Write $B=(b_1,\dots,b_n)$ and $X=(x_1,\dots,x_n)$ with $b_i$ and $x_i$ the columns of $B$ and $X$ respectively. I assume you are able to solve $Ax=b$. Now, solve the $n$ linear equations $Ax_1=b_1$ to $Ax_n=b_n$. You can now 'glue' the $x_i$ together to get the matrix $X$.

• Thanks for the answer. I had to only one of the answers from two. :) – mathscrazy Dec 30 '13 at 5:12

A little theory: It is concerned with the Kronecker product and the vectorization of matrices.
The Kronecker product, denoted by $\otimes$, is an operation on two matrices of arbitrary size resulting in a block matrix. For example, $A \in R^{m \times n}, B \in R^{p \times q}$, then the Kronecker product $A \otimes B$ is the $mp \times nq$ block matrix: $\begin{bmatrix} a_{11}B & \cdots & a_{1n}B \\ \cdots & \cdots & \cdots \\ a_{m1}B & \cdots & a_{mn}B \end{bmatrix}$.
The vectorization of a matrix $X$, denoted by $\operatorname{vec}(X)$, is formed by stacking the columns of $X$ into a single column vector. For example, if $A = \begin{bmatrix} 1 & 2 & 3 \\ 4 & 5 & 6 \end{bmatrix}$, then $\operatorname{vec}(A) = \begin{bmatrix} 1 \\ 4 \\ 2 \\ 5 \\ 3 \\ 6 \end{bmatrix}$.
The key point here is:

The Kronecker product, together with the vectorization, can be used to get a convenient representation for some matrix equations. For the matrix equation $AXB = C$, where $A, B$ and $C$ are given matrices and the matrix $X$ is the unknown. We can rewrite this equation as: $(B^\top \otimes A) \operatorname{vec}(X) = \operatorname{vec}(AXB) = \operatorname{vec}(C)$. Now, we get a linear system and you can solve it in standard ways.
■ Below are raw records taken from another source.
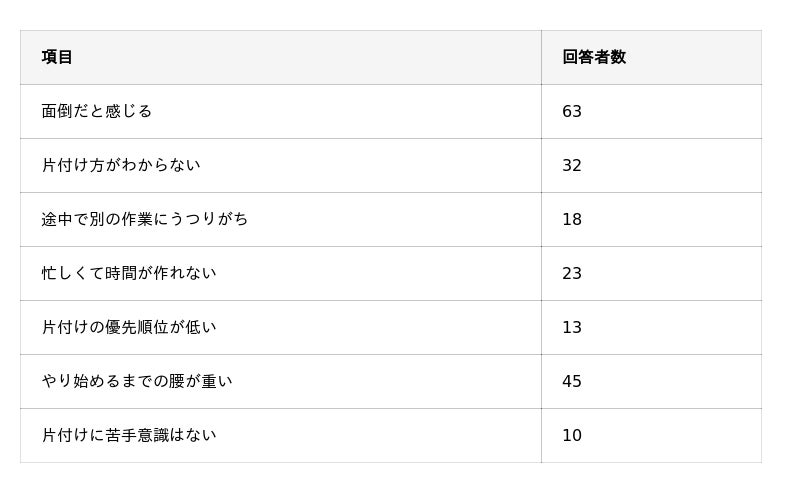The image size is (800, 493).
Task: Click the 苦手意識 text in last row
Action: click(137, 435)
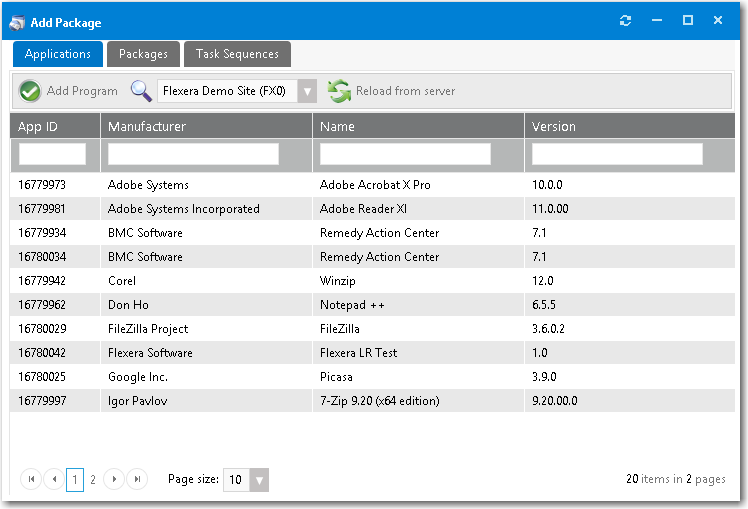Jump to the last page of results
Viewport: 748px width, 509px height.
(137, 480)
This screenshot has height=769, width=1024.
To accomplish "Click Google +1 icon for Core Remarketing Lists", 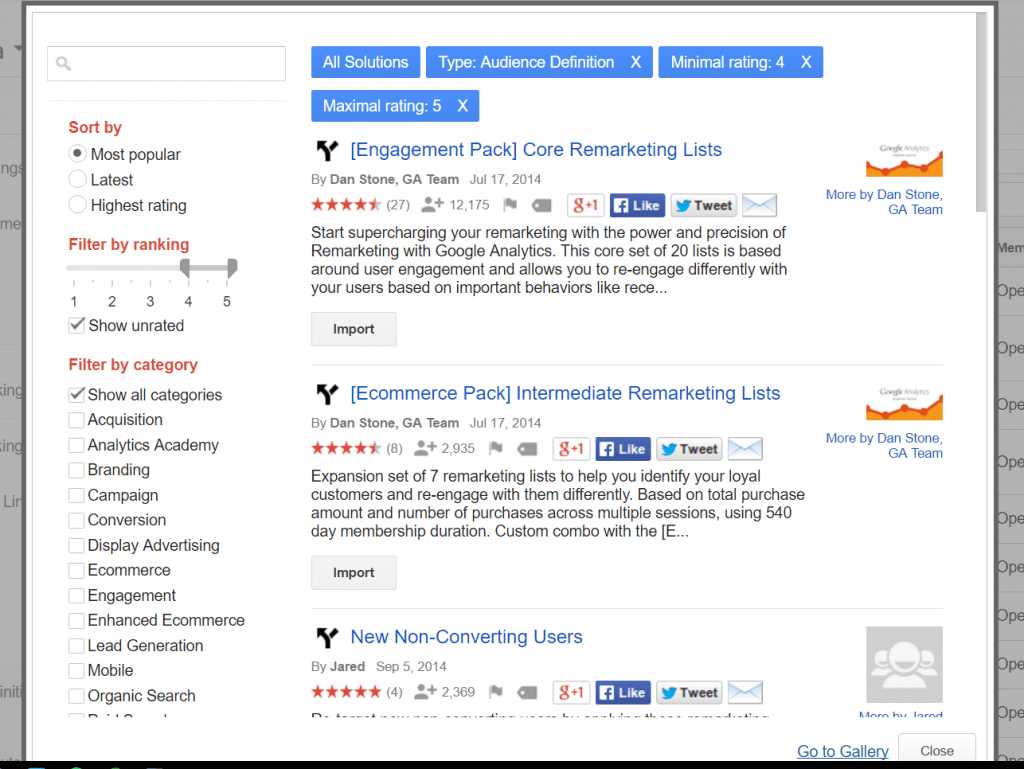I will pyautogui.click(x=586, y=206).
For your problem: $AX = B \Rightarrow AXI = B \Rightarrow \operatorname{vec}(AXI) = \operatorname{vec}(B) \Rightarrow (I^{\top} \otimes A) \operatorname{vec}(X) = \operatorname{vec}(B)$ $\Rightarrow (I \otimes A) \operatorname{vec}(X) = \operatorname{vec}(B)$. It is a linear system now.

There are also some useful theorems on Kronecker product to help you to identify when your matrix equation has a unique solution.